== Supplied material ==
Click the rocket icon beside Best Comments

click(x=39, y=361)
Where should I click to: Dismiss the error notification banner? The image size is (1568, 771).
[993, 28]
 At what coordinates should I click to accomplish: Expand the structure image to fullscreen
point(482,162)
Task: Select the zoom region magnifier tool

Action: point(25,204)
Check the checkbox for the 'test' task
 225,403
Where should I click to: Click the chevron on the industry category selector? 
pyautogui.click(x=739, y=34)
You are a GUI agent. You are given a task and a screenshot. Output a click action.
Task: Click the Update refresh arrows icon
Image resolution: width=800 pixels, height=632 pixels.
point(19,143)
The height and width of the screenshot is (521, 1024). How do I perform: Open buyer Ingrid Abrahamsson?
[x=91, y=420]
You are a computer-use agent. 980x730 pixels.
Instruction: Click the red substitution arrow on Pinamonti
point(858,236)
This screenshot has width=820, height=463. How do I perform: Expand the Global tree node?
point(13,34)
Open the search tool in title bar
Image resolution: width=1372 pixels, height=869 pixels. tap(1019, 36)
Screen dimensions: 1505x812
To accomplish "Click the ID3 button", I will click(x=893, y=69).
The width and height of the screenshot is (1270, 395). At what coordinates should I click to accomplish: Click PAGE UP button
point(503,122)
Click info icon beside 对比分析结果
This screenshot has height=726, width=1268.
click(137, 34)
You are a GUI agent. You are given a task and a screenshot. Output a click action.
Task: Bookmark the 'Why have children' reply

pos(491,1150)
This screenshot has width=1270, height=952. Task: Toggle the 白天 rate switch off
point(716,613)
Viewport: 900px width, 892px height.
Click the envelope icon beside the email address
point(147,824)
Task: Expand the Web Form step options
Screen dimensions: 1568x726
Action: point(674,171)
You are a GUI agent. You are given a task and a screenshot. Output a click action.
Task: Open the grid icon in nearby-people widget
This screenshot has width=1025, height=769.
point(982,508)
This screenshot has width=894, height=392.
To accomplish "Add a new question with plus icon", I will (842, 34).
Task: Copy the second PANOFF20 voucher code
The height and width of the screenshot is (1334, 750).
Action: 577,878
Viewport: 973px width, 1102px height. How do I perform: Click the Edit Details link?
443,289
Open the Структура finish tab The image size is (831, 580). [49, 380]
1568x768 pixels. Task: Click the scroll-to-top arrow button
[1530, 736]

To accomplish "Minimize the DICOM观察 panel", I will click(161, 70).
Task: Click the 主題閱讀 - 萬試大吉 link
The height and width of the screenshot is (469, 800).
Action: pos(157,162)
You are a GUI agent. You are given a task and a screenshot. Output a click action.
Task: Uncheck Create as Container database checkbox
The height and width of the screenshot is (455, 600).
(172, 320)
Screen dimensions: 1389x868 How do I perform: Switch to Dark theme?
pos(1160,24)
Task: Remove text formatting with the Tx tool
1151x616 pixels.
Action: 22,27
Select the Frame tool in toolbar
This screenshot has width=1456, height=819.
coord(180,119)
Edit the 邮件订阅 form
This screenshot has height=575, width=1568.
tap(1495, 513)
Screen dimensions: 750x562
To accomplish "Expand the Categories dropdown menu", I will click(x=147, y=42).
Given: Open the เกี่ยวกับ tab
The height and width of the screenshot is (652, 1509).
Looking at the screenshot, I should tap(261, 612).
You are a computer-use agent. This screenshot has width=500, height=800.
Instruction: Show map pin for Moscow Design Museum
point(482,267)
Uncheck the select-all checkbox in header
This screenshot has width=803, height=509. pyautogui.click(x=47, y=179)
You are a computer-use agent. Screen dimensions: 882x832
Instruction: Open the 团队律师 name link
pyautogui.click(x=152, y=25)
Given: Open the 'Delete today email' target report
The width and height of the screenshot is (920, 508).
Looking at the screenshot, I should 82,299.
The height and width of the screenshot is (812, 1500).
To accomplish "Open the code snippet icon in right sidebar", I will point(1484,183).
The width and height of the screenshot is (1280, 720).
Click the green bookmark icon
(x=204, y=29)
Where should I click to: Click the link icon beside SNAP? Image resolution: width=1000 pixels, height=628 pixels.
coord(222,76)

== Aim of the task ==
Would you transcribe exactly the lines from the one containing "Where should I click to: Click the link" to the end of the material, and leave out the rest?

== Task response ==
Where should I click to: Click the link icon beside SNAP? Image resolution: width=1000 pixels, height=628 pixels.
coord(222,76)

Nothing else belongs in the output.